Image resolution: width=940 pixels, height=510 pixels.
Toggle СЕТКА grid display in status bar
==
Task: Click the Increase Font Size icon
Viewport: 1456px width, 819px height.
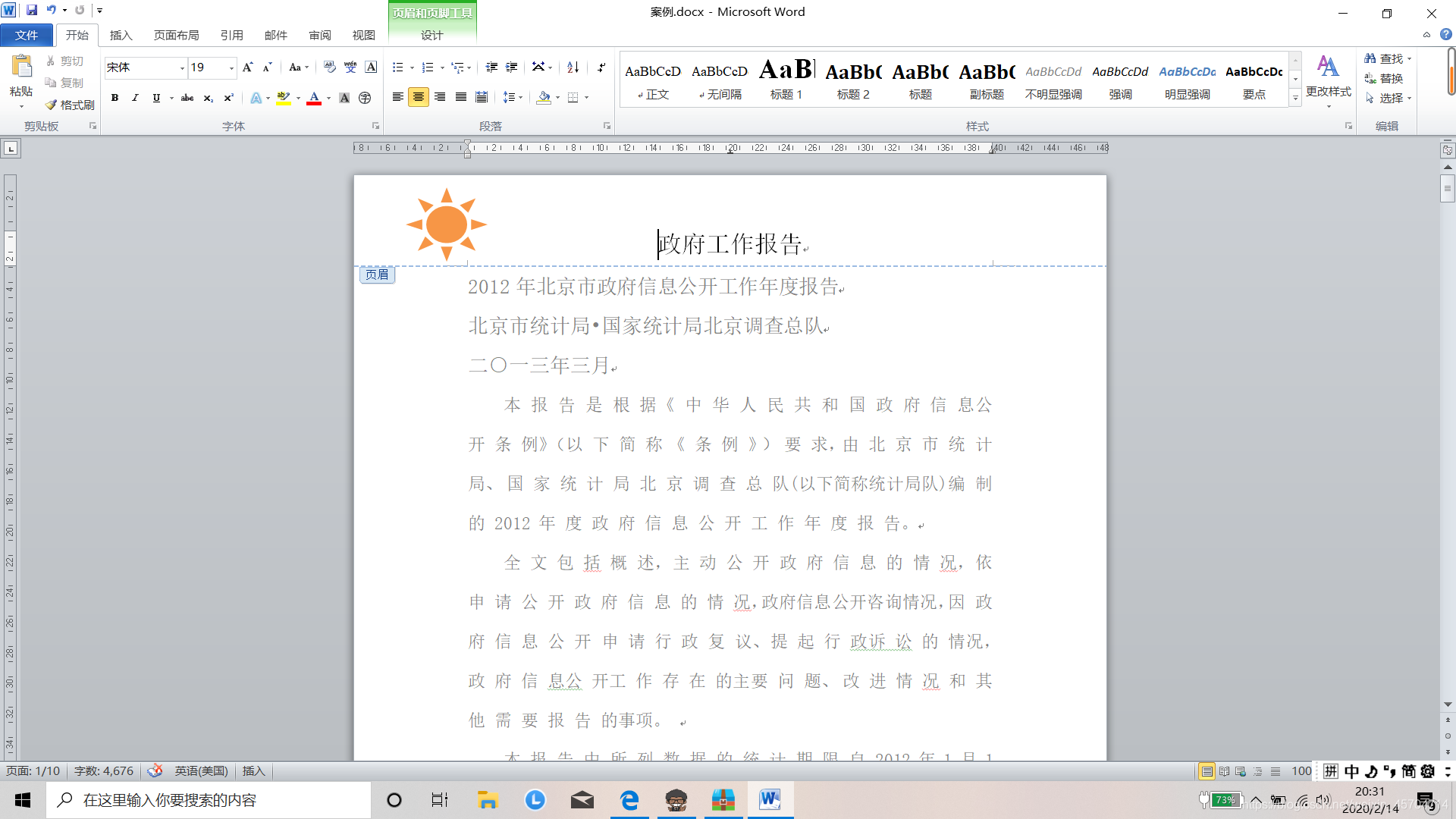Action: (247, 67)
* * *
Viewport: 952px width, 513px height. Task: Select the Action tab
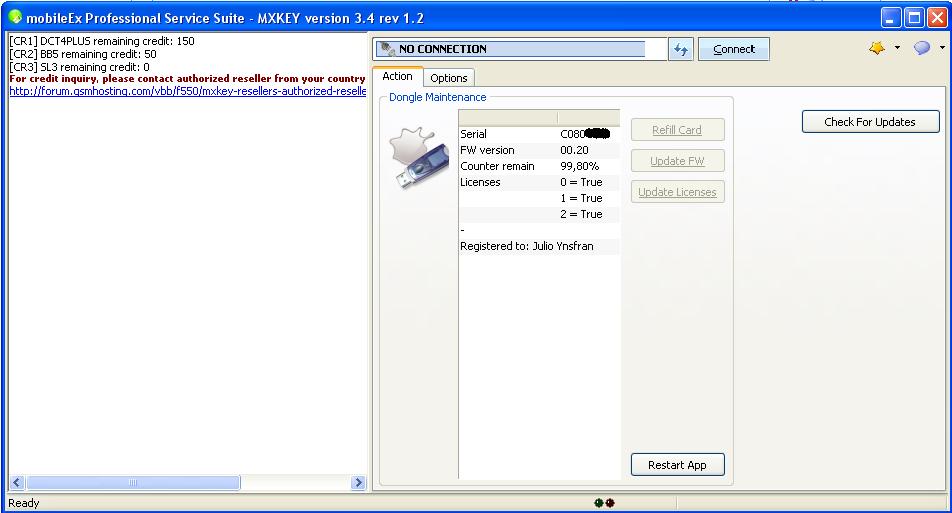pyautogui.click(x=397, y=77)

Given exercise -> Format the stretch of the listing from the line containing "Task: Click the Increase Font Size icon" through the line containing "Action: (247, 67)" as a JSON list of strings, with one string per line and blank lines dropped. Leave the pictures out of your answer.

Exercise solution ->
[
  "Task: Click the Increase Font Size icon",
  "Viewport: 1456px width, 819px height.",
  "Action: (247, 67)"
]